Measuring employee productivity is one of the most important features of job management. Typical metrics variances include:
- Number of tasks completed
- Rate of tasks completed
- Quality rank of completed tasks
- Activity levels during work hours
- Feedback on outcome
- Time logged for relevant work
Productivity metrics provide you with meaningful data about your business and your employees. However, productivity alone should not be used as a tool to motivate employees or evaluate individual performance.
3. Redefine Baseline
Employee performance is directly linked to business health. An obvious way to track the productivity of your employees is to track them using metrics, and not always in numbers. You can use approximate time and effort rate, quality and customer experience (CX) indicators to complete employee productivity metrics.
Keep your team productive while working from home
Know moreSome of the Key Initiatives Integrated into the Measurement Can Power Employee Productivity Metrics
1. Setting KPIs for Hybrid Employees
In any industry, you need KPIs to measure the success of your process. KPIs provide an impartial, data-driven approach to the personal performance of your employees, even if they are working in different locations. These metrics tell you whether your employees are struggling or excelling. It also indicates potential problems before they become a major organisational problem.
2. Setting Planned-to-Done Ratio
The team member can determine the amount of work possible and analyse the work completed. In a nutshell, the planned to-do ratio is obtained by dividing the number of completed tasks by the number of completed tasks, taken in percentage. Of course, there can be many reasons for incomplete work or jobs put on the backburner for good reasons. Metrics make it easy for management to get the components that govern productivity and also know how well the employee tried other schemes from the pipeline.

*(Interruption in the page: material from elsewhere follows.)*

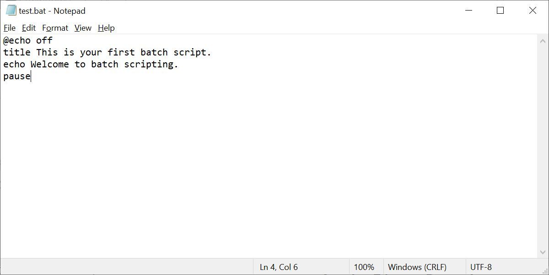Click at the end of pause
This screenshot has width=549, height=275.
31,76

3. Measuring First Call Resolution (FCR)
The minimum time required for the FCR is one of the properties measured in CX. When the request is resolved in just one call, your customer support team demonstrates that they are competent and qualified. Many follow-up calls and callbacks take longer to resolve a ticket and show poor productivity. Using baseline metrics using FCR event logs helps measure employee productivity in contact centers.
4. Customer Satisfaction
It is difficult to collect counts for customer satisfaction; however, they are ways to measure how satisfied you are with your products and services. Develop a workflow set up in a business channel to gather customer feedback, for example an automated survey launched after a ticket closes or a link to an online customer.
Modern tracking software features chat and digital assistants collect customer stamps. Customer interaction time logs captured in productivity tracking software for hybrid employees can be used to analyse how individual agents and teams are performing. Even occasional surveys help gather customer feedback.
5. Return Per Employee
Having the means to determine what value the team member contributed when translated into total earnings reflects the productivity level of the employee. Although the metric revenue per employee for sales and marketing is higher, it can be applied to any role of the employee as long as his work is measurable.
The Outcome
Tracking and measuring productivity should be a key factor in managing your business. Productivity serves as a reference point for identifying baseline deviations, highlighting best practices, and tracking performance over time. In today’s competitive market, it is important for any organisation to have fairly accurate measures of productivity of its various operations. A productivity baseline fills this significant gap in an organisation’s IT portfolio, and enables it to determine its own productivity and take steps to improve based on it.